If you're using FormsAuthentication, your settings should be defined in the web.config. It sounds like you have a default setting in the web.config for DefaultUrl. You shouldn't need the session redirect though. FormsAuthentication should perform this for you. It doesn't hurt to check the session and force a SignOut() if you don't find it, but FormsAuthentication should perform this redirect.

1 Comment

Thanks, but I can't find anything in the web.config that includes default.aspx other than it's in the list of default documents but enabled="false". I don't necessarily want a default URL anyway.
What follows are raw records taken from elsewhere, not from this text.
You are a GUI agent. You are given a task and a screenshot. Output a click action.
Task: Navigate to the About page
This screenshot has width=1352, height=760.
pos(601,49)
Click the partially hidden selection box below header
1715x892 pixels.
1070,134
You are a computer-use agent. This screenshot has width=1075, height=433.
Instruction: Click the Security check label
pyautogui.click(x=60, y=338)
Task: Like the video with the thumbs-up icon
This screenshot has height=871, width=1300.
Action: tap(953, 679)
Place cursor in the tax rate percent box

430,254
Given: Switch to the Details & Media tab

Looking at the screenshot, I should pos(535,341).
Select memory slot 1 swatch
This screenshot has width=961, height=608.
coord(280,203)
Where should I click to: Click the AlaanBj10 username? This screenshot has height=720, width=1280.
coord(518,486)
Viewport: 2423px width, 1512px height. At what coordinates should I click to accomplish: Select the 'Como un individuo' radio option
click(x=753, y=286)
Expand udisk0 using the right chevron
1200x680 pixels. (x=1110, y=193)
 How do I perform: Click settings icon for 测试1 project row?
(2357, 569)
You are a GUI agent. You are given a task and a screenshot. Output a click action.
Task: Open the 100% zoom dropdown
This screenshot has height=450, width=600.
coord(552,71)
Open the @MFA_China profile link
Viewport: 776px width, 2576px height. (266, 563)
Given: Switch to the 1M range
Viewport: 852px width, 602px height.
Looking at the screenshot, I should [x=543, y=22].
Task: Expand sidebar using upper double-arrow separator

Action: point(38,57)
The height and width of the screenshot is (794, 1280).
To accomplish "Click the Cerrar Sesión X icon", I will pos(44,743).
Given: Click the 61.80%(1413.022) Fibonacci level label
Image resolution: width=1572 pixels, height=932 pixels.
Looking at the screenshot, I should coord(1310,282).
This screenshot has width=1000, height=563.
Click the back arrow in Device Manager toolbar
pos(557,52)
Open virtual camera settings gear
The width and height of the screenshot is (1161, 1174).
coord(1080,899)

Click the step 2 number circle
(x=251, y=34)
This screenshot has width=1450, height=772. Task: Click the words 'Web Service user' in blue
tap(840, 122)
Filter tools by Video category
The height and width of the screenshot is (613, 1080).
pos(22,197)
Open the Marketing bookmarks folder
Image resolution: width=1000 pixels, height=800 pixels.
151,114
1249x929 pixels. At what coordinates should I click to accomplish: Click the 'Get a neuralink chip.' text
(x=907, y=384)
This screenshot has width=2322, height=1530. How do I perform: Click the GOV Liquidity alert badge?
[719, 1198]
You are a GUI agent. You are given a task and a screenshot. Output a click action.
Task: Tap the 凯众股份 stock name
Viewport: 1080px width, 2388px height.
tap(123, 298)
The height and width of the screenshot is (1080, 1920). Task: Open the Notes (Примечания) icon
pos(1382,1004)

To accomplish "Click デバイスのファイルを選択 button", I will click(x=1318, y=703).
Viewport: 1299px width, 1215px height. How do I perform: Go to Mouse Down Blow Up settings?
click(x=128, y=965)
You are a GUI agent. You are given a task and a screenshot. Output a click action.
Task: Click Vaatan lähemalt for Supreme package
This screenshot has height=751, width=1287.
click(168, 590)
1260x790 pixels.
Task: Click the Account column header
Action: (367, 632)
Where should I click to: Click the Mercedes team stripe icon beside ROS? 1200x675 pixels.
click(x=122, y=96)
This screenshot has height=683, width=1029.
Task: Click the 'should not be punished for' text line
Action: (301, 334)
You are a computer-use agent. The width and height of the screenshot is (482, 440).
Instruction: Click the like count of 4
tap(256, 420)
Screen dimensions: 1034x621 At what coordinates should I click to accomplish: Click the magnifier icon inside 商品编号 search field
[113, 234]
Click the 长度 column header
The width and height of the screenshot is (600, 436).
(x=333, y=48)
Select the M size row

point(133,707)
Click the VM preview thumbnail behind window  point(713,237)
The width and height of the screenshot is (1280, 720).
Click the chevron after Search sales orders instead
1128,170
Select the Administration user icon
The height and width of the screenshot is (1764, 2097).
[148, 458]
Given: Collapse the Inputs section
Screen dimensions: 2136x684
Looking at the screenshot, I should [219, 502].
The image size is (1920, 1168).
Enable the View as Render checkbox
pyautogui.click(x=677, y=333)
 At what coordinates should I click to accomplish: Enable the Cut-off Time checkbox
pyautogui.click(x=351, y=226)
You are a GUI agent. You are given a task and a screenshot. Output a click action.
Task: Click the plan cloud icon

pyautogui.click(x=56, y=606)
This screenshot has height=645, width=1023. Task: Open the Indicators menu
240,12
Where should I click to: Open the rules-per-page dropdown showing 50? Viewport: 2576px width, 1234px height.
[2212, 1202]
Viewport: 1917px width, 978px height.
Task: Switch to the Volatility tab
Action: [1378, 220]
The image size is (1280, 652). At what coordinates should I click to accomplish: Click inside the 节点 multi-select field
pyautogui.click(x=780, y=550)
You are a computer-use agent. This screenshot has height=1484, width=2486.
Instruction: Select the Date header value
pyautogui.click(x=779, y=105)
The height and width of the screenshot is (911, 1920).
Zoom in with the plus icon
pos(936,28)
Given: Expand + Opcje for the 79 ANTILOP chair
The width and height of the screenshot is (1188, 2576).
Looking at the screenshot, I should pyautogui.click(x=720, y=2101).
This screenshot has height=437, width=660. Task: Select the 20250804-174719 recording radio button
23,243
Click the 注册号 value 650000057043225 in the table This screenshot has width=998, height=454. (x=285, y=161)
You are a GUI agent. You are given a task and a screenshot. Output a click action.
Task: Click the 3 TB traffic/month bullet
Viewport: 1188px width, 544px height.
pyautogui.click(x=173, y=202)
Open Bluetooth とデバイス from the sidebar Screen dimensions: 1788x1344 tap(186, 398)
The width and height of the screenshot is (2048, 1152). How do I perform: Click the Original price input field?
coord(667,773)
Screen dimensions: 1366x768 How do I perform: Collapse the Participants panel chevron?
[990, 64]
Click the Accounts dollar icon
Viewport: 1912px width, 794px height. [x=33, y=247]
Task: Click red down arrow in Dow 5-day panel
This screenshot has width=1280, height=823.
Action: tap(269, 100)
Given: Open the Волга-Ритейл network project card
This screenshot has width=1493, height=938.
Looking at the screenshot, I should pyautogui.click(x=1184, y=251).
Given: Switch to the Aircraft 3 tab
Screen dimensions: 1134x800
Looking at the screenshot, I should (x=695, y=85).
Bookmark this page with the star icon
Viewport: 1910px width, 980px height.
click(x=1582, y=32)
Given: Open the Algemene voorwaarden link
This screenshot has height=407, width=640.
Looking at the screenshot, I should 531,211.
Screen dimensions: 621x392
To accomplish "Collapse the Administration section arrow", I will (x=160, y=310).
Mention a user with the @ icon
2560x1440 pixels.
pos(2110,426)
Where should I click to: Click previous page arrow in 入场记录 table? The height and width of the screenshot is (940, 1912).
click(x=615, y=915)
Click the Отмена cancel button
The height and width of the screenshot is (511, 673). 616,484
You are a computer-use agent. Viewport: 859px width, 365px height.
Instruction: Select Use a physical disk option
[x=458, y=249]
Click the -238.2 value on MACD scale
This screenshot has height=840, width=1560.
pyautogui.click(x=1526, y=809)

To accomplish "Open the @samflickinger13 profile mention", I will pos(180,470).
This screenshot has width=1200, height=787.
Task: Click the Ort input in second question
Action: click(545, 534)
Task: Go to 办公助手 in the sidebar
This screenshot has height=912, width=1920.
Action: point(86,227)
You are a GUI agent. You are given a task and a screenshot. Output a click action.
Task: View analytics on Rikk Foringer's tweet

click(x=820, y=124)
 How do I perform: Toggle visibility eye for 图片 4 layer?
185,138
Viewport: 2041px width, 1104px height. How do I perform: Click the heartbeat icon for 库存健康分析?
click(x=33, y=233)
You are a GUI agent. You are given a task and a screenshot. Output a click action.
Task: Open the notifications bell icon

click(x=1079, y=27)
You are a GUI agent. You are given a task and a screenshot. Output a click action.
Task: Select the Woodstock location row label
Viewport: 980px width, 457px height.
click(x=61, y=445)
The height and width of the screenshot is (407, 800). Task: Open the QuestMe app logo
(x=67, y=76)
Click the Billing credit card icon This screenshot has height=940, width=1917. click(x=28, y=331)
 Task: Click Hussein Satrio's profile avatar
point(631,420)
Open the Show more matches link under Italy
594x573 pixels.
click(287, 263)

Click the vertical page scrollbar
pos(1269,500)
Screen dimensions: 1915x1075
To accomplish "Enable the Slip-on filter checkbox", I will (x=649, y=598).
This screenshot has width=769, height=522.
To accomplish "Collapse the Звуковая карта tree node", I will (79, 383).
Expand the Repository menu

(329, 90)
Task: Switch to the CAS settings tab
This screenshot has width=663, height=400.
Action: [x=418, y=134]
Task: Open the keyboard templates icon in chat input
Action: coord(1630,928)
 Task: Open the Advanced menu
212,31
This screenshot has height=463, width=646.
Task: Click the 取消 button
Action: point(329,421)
I was hoping that the user would get redirected to their original page (A.aspx) after authentication.
0

From my understanding, when the user is redirectoed to your login screen, the Forms Authentication mechanism will add the url of the page that the user was originally tring to access, to the login url that that they user tried to access. For example, if you had a login page: http;//bob/login.aspx, and a user tried to access http;//bob/showmethemoney.aspx, then they would get redirected to http;//bob/login.aspx?ReturnUrl=showmethemoney.aspx. So, if you use the ReturnUrl to redirect the user after the user logs in, the user will always be returned to the resource that they were originally trying to get to.